Исходный текст -
· · · · ·

С апреля 1941 по август 1947 года В. Д. Фёдоров жил в Новосибирске,
работал на Новосибирском авиационном заводе № 153 им. Валерия Чкалова в цехе №
42 технологом, старшим мастером. В 1941 году Василий Фёдоров написал заявление
в военкомат об отправке на фронт, но мастера-технологи авиационного завода
нужны были в тылу. До войны и во время её доводилось строить бомбардировщики
Петлякова и истребители Яковлева. В середине 1940-х годов появляются первые
публикации в серьёзных журналах, были изданы отдельные книги поэзии и прозы. В.
Д. Фёдоров получил рекомендацию от Новосибирской писательской организации и в
1945 году поступил на заочное отделение Литературного института им. Горького в
Москве. «В Новосибирске я познакомился с
профессиональными поэтами и прозаиками. Там я начал печататься в журнале «Сибирские
огни», а в 1947 году издал первую книжицу «Лирическую трилогию», состоящую из
трёх небольших поэм. Вторая же книга стихов вышла только через восемь лет. На
это были свои грустные причины. На Первом совещании молодых писателей я был
хорошо принят семинаром Николая Асеева. Тогда же познакомился с Александром
Твардовским, который, прочитав «Марьевскую летопись», сказал: «Отрадно». После
этого меня охотно перевели с заочного на очное отделение Литературного
института. Мое имя начали одобрительно упоминать в столичных газетах. А по
окончании института отказали в дипломе. Правда, вскоре без моей просьбы
поставили мне тройку за творчество и диплом выдали, не столь торжественно, как
другим, но выдали». На занятиях очного отделения познакомился с Ларисой
Фёдоровной Быковой (20.01.1915 – 10.02.1994 г.). Однокурсники Литинститута
Василий Фёдоров и Лариса Быкова сидели за одной партой, поженились в 1949 году.
Семья Василия и Ларисы Фёдоровых после окончания Литинститута постоянно
проживала в Москве.

· · · · ·

Задание - Перепишите без изменений отрывок из текста о В. Д. Фёдорове, начиная со слов «С апреля 1941» и заканчивая словами «и прозы. В.».

Приведённые строки -
· · · · ·

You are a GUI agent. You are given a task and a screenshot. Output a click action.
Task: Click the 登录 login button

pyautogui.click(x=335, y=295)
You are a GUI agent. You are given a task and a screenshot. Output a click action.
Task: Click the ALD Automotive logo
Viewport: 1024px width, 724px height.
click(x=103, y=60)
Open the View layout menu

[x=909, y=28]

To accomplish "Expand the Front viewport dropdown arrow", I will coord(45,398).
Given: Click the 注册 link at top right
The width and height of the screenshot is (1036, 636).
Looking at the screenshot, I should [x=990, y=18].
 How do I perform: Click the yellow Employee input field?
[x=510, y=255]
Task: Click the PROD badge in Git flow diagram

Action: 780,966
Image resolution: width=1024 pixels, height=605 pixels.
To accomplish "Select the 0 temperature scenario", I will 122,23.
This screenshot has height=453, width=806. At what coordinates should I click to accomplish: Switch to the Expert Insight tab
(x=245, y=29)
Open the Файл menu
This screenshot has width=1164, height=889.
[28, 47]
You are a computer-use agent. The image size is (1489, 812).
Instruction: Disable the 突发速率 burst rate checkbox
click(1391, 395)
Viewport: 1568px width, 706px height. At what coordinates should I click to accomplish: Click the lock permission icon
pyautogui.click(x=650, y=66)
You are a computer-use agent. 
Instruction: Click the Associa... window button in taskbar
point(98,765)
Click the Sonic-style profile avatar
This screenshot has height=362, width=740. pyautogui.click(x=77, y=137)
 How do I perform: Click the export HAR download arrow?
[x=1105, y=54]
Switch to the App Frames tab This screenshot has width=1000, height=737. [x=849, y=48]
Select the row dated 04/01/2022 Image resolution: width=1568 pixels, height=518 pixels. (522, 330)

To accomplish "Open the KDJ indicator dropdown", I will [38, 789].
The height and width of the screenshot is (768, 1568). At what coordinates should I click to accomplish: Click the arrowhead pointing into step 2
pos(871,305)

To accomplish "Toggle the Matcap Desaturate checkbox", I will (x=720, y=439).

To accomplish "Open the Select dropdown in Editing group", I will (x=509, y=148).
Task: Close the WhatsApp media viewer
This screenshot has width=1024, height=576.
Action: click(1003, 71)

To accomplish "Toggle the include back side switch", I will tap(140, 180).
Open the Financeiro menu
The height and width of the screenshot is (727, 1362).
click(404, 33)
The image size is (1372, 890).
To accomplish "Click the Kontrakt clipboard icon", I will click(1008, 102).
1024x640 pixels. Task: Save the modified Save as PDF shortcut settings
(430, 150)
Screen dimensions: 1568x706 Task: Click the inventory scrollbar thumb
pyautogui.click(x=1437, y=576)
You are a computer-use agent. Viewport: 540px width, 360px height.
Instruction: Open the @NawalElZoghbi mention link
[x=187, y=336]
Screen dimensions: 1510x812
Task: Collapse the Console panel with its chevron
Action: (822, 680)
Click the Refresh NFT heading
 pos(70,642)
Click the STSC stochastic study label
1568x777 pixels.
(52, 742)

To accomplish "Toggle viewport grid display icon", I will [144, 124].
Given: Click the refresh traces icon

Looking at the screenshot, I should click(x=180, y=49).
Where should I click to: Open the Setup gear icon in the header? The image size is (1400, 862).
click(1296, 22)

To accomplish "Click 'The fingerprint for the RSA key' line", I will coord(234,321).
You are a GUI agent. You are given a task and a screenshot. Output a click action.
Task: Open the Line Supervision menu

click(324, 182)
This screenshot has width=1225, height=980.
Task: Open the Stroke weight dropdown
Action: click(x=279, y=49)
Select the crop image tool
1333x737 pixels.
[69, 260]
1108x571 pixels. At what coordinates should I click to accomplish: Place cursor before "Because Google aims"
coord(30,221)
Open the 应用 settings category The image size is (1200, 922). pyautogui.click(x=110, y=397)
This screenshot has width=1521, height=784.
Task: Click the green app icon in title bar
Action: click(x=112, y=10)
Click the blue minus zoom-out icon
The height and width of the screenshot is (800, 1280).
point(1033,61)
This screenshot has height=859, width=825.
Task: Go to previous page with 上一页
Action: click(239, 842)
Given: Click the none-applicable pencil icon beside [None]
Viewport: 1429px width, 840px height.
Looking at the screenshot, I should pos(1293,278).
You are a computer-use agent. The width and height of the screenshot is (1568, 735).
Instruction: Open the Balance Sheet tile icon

· · · · ·

Ответ -
С апреля 1941 по август 1947 года В. Д. Фёдоров жил в Новосибирске,
работал на Новосибирском авиационном заводе № 153 им. Валерия Чкалова в цехе №
42 технологом, старшим мастером. В 1941 году Василий Фёдоров написал заявление
в военкомат об отправке на фронт, но мастера-технологи авиационного завода
нужны были в тылу. До войны и во время её доводилось строить бомбардировщики
Петлякова и истребители Яковлева. В середине 1940-х годов появляются первые
публикации в серьёзных журналах, были изданы отдельные книги поэзии и прозы. В.